Additionally, the government needs to come up with white papers and policy documents in the area of information access. An “Open National Science Information Access Policy” document should detail who owns one’s genome data and set guidelines for data distribution and sharing. The first step in making this a reality is to mandate free and immediate availability of all scientific information, including all raw data, scripts and codes, while maintaining confidentiality.
In this direction, the Open Access policy from the Department of Science and Technology (DST) and Department of Biotechnology (DBT) on research manuscripts is praiseworthy. However, it needs to go further and mandate making raw data, scripts, and codes openly and immediately available.
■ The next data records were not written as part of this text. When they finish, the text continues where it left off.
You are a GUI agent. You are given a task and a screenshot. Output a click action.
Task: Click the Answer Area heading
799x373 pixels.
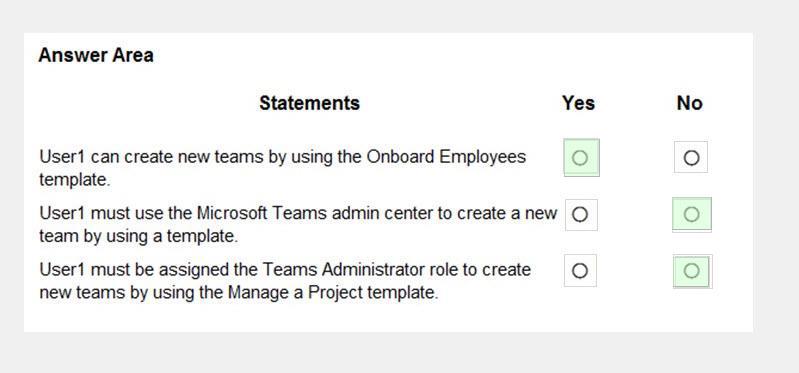(96, 55)
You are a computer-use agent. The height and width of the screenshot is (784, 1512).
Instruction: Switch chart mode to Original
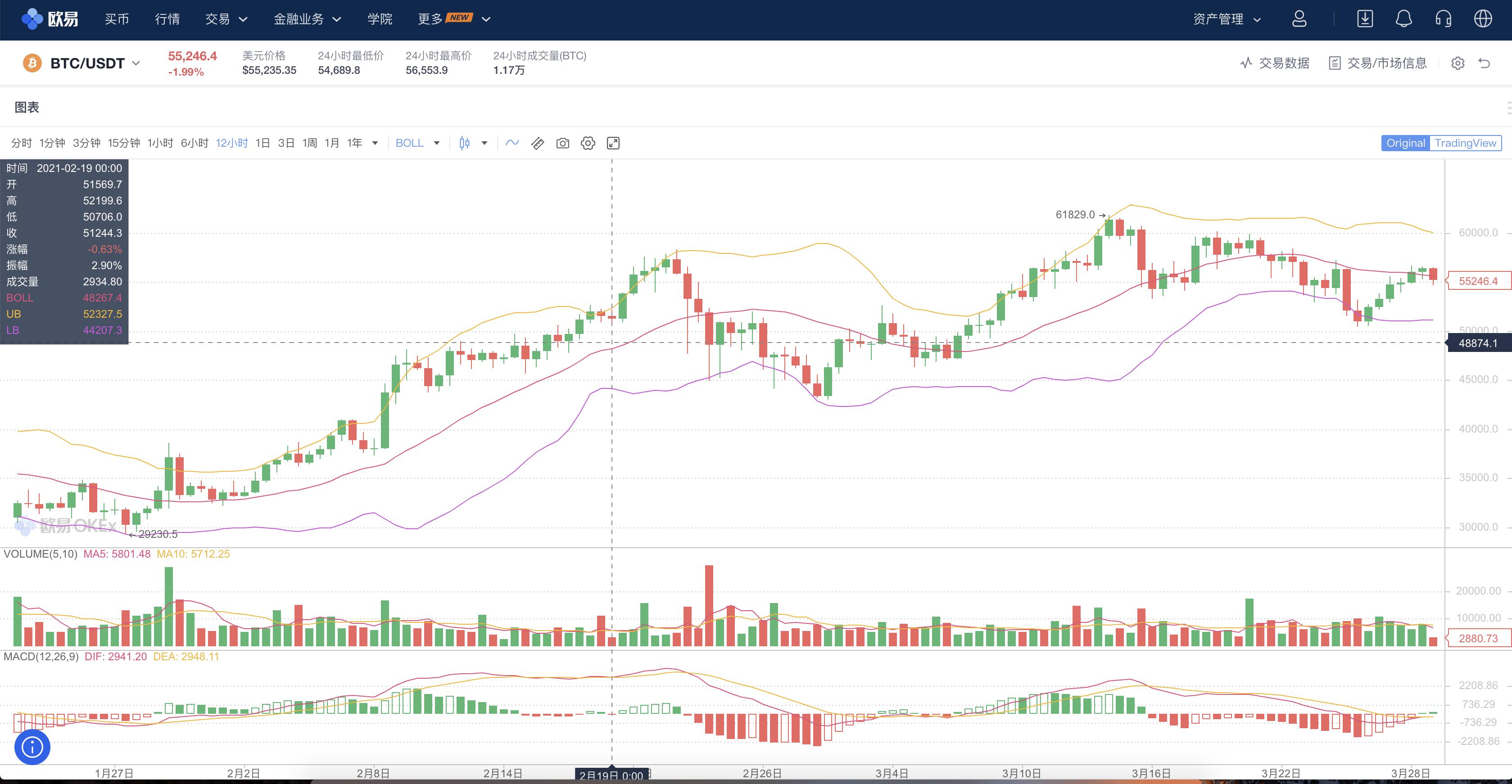click(x=1405, y=143)
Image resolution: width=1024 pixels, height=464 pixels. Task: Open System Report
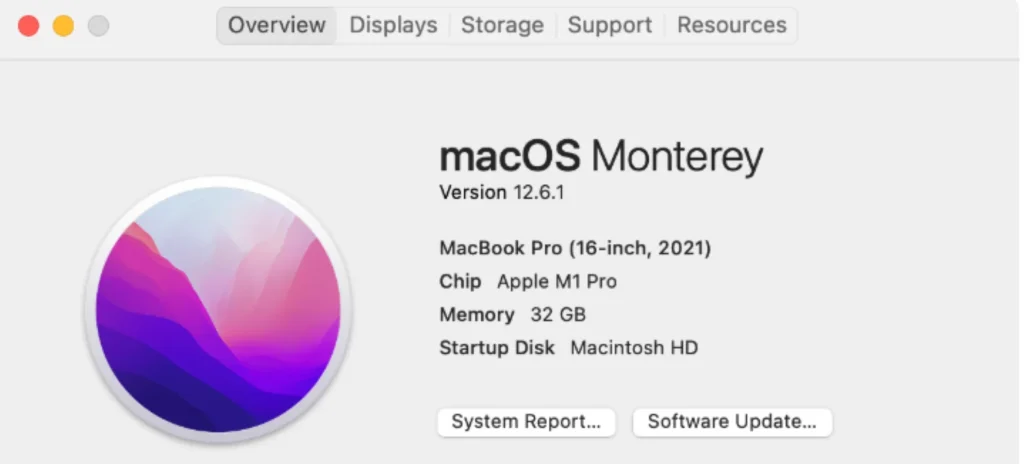point(526,422)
Finally, in addition to scientists, the Government needs to engage a wider layer of experts, sociologists, lawyers, jurists, genetic counsellors, anthropologists and parliamentarians in formulating the policies and help the parliament make appropriate law in the area of human data sharing and data distribution.
Employing best practices
Once the infrastructure, institutions and the policies are in place, we need to put the best practices into action to spur innovation. Government needs to engage with the industry in order for the fruits of big data in biology to reach the citizens through products and services. In order for this to happen, the industry needs to see a financial incentive.
While engaging positively and encouraging entrepreneurship through various schemes in the areas of big data in medicine and agriculture, Government must make sure that the information for a common Indian is utilised ethically and within a proper legal, cultural and financial framework. In molecular medicine, for example, the three important stakeholders, government, industry and academia, have to work together and in synergy4.
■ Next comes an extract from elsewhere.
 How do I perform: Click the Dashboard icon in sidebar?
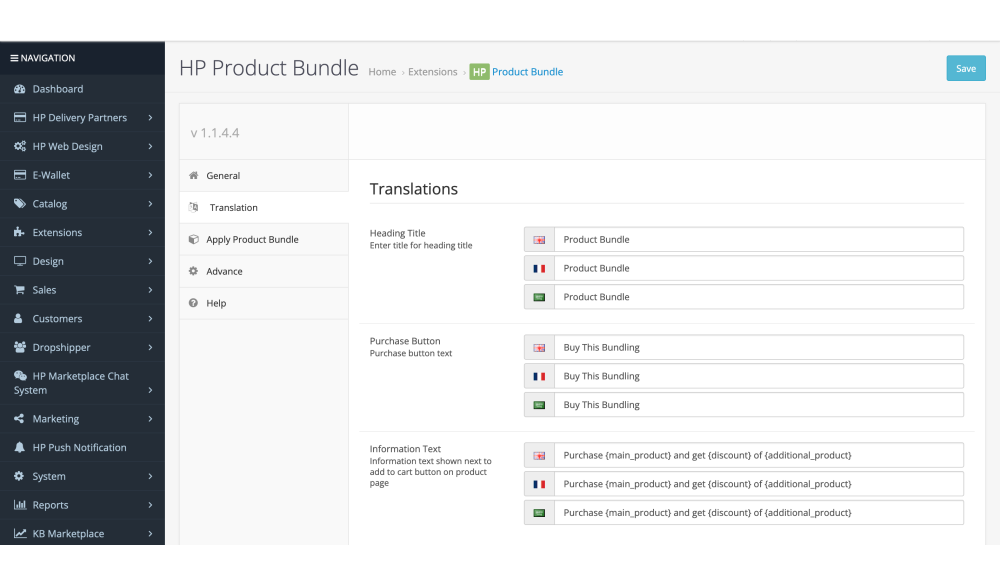pos(20,89)
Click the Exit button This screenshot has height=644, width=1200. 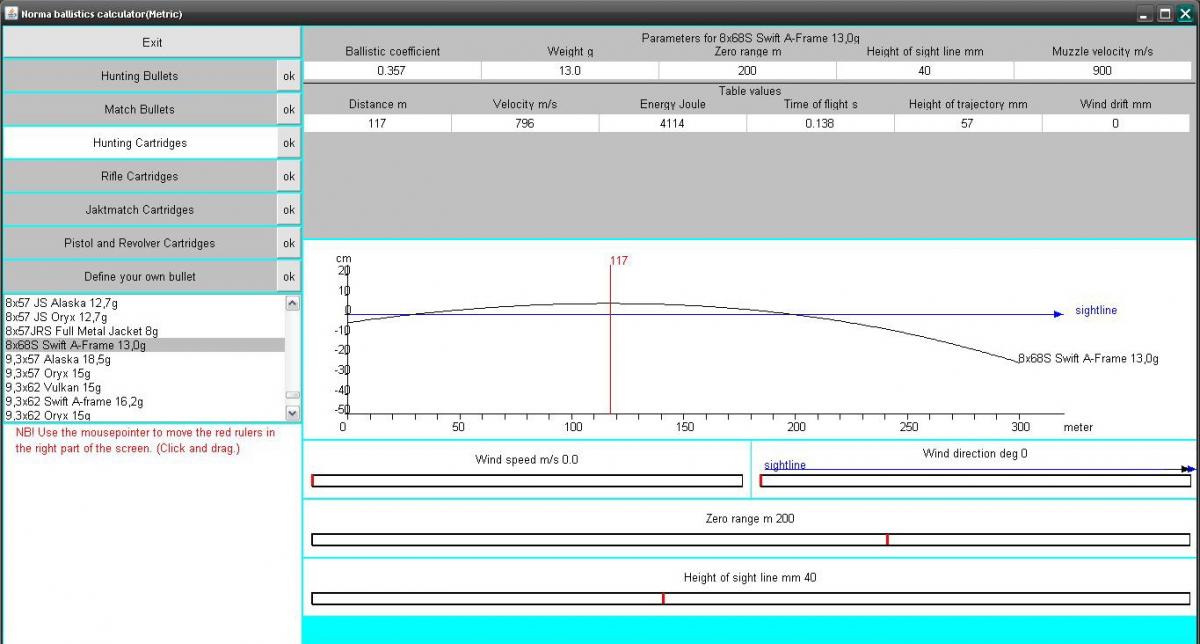click(151, 43)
In an interconnected world knowledge is no longer the monopoly of a selected few. You don't have to attend the best universities to learn from the best professors; nor access the best libraries to get access to journal articles; or buy expensive hardware to analyse large datasets. All of the above can be achieved online. Therefore, access through universal connectivity has become more important than physical possession. This requires providing 350 million young Indians below the age of 25 years with free, open and uninterrupted access to all scientific information.
However, the access to data and information must be followed through with advice from domain experts as data do not necessarily translate into solution and more data do not lead to understanding causation of many unsolved problems in biology. If done rightly, big data could vitalise innovation and employment in India for the next few decades.
*The author is affiliated with Ganit Labs, Bio-IT Centre, Institute of Bioinformatics and Applied Biotechnology; and Strand Life Sciences, Bangalore, India.